BIN, still largely under the influence of high-ranking military officers from the days of Suharto and B.J. Habibie, is still seen as as the only possible vehicle for the military to regain greater power in handling internal security.
If coordination between the police and BIN was running well, BIN, with its sources and networks, could have played a significant role in helping the police.
But in reality, the covert competition between the two services reflects the military's dissatisfaction over the bitter reality that they are by and large marginalized and excluded from control over the government agencies outside the formal military institutions.
The military see that the imposition of a National Security Law in the name of fighting terrorism would provide the momentum for a greater role for the military.
Its supporters point to the political reality in which the US will fight terrorism anywhere in the world, a policy which demands greater emphasis on military power and strategic partnerships from its allies rather than democratic credentials.

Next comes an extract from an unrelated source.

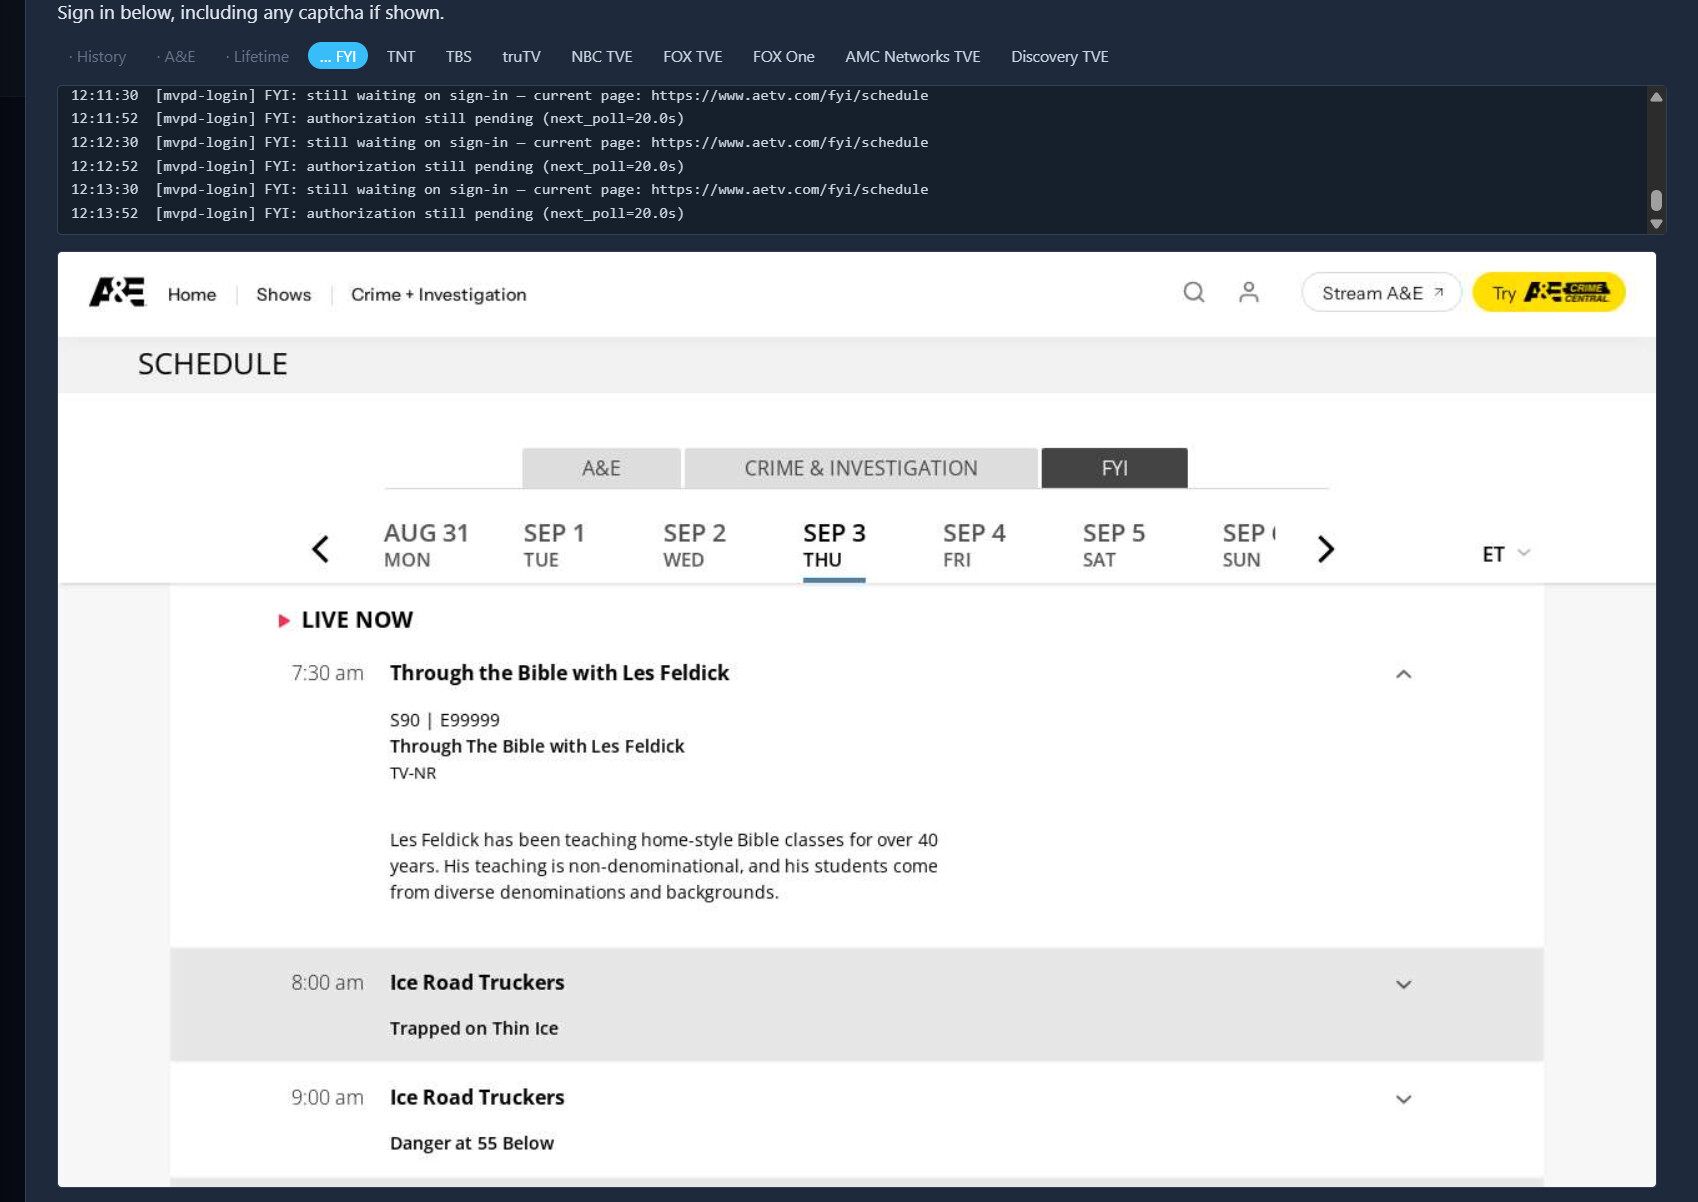
Task: Click the log scroll-up arrow
Action: [x=1656, y=97]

This situation after 9/11 terrorist attacks on Washington and New York was used not only by relatively democratic Indonesia but also by authoritarian regimes in Asia such as Malaysia and Singapore to justify their repressive measures.
In both Singapore and Malaysia, anyone who opposes the regime can be conveniently labelled as a terrorist and imprisoned without trial.
A wide range of Asian states have introduced anti-terrorism laws in the wake of 9/11. Nepal adopted the Nepal Terrorist and Destructive Crime Control and Punishment Act. Thailand imposed the People's Protection and Internal Security Act.
India has adopted the Prevention of Terrorism Ordinance since 2001. Hong Kong introduced the Anti-Subversion Law. Japan adopted the Anti-terrorism Special Measures Bill. Malaysia continued to use the Internal Security Act, enacted in 1960, while Singapore relies on its 1963 ISA.
Pakistan, a bastion for hardline Muslim groups, imposed the Maintenance of Public Order Ordinance, Antiterrorist Act and Security Act of Pakistan.
In the People Republic of China, 9/11 saw a dilution of US criticism of the draconian Law on the Preservation of State Secrets of 1988 and the State Security Law of 1993.
Indonesia, somewhat ironically, in declining to rush into an ISA-style law, is increasingly looking the odd man out.